HL: Well, I’ve had a few lives in music. I started out in punk bands, playing the Underground clubs in London. Sleeping on basement floors, waking up with scabies, that sort of thing. That was how I learned to play - just five shows a week, in and out, cash in the back pocket if you were lucky. Then I got tired of that and started getting into folk and jazz, just tracking down record stores and absorbing whatever the old guys in there would turn me onto. Then I got onto the folk circuit, collaborating and doing improvisational stuff, trying to push the envelope, take the music somewhere new. Just jamming, you know? Learning what your style is, what it is you want to say.

ABT: And what is it that you want to say?

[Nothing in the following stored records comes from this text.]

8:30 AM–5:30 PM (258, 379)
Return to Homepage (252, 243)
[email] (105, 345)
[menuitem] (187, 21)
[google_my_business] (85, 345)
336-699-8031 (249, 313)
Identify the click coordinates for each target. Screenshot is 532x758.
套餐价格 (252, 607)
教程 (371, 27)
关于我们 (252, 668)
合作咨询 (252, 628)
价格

HL: Oh man, well with this first record it started out as one thing, all these musical influences coming out and me trying to transpose myself across them. But then we started jamming one night after doing mushrooms and we got Sunflower Junction out of it. I’m glad someone was there to press the record button because I’m pretty sure we couldn’t have got back to that place again. Lightning in a bottle s**t!

ABT: And what is Sunflower Junction to you?

HL: That’s a difficult question to answer. The night that we played it for the first time, it seemed to already exist, and we just sort of summoned it into the room, fully formed. It’s very personal to me. To all of us, I guess, but something changed for me that night. It was like an out of body experience, like I got close to something I can barely describe, even though I try every night we play it. Sunflower Junction, man… Mathematical biologists love sunflowers because of the seed spirals. And young sunflowers follow the sun, did you know that? It’s called heliotropism. Imagine an endless field of sunflowers with the sun moving quickly from the east, across the sky and setting in the west. This place, I’ve seen it since I was young. I’ve glimpsed it. Like it was overlaid across our world, or hiding in its cracks and hollows. I’ve had a craving for it since I was a child. So I try to get close to that first night when we made Sunflower Junction. Every night. I haven’t succeeded yet. But I keep trying.